While agreeing with Dr Pasha, we would urge upon the government to take stock of the situation in an impassioned way and give serious consideration to what the non-government economists have to say about the state of the economy. This is so because the choice of selective statistics to paint a rosy picture of the economy or distorting the figures would not help the country and its people in the long run. In particular, external borrowing from all conceivable sources to build up foreign exchange reserves and boasting about it would haunt the future generations of the country for a long time to come. Also, trillions of rupees borrowed from domestic banks to finance the budget deficit have to be repaid with interest.
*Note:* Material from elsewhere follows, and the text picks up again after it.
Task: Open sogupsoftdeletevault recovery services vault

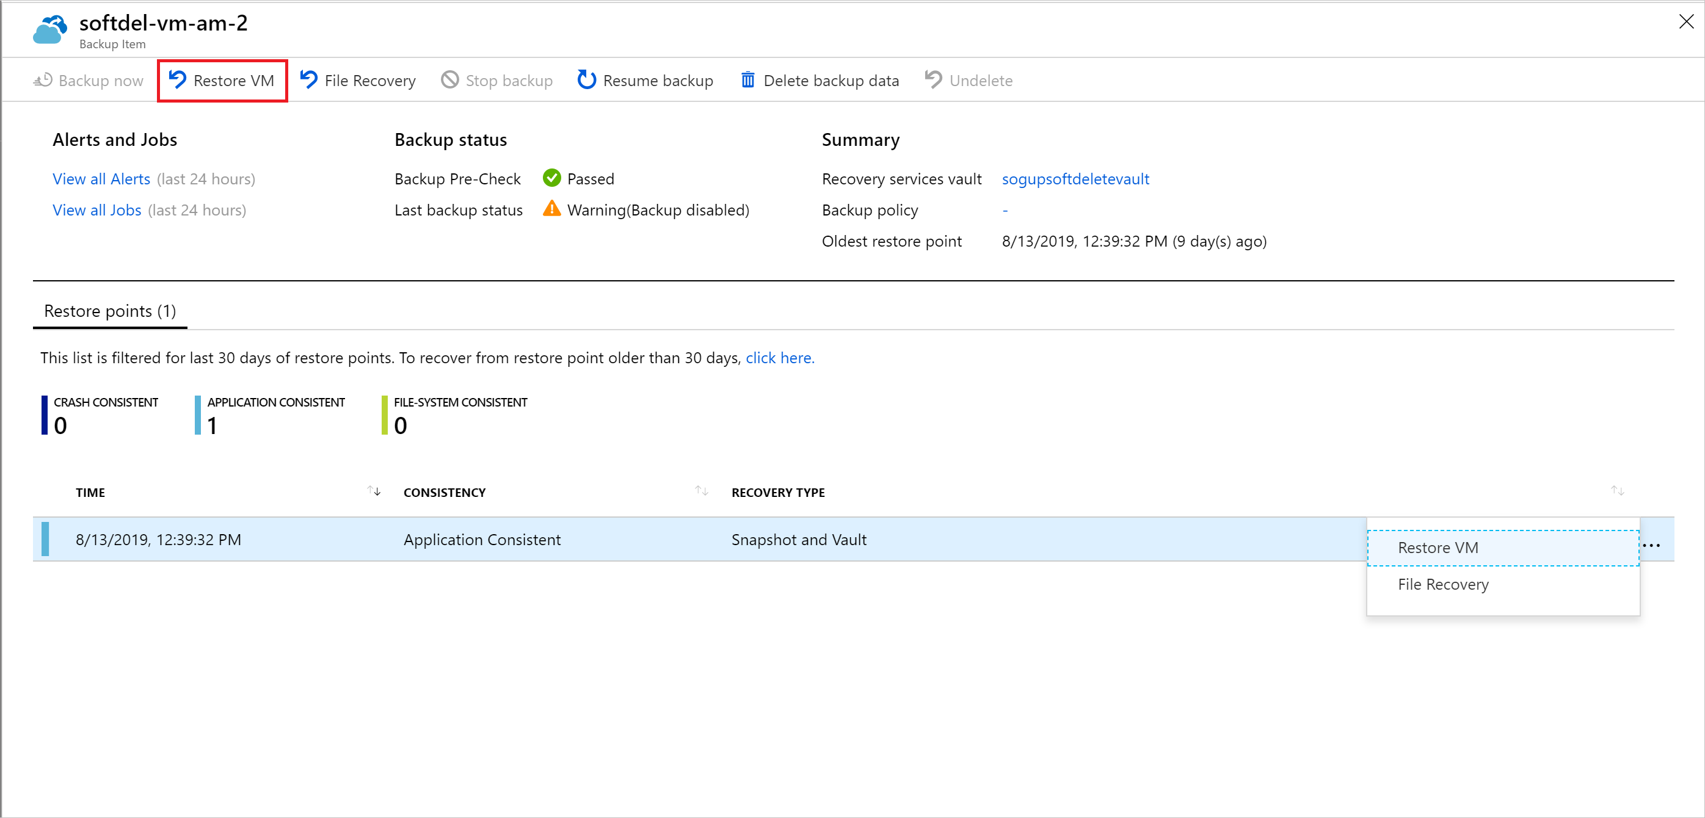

Besides, when the government consistently talks about the gains in the economy, people in general expect more concessions and relief, which the government is least able to grant at this juncture. This adds to frustration. It is, therefore, better to tell the truth now rather than face embarrassment or the consequences of harsh realities in future. It should also be kept in mind that government economists have a notorious tendency to give an exaggerated picture of the economy to please their bosses and earn respect.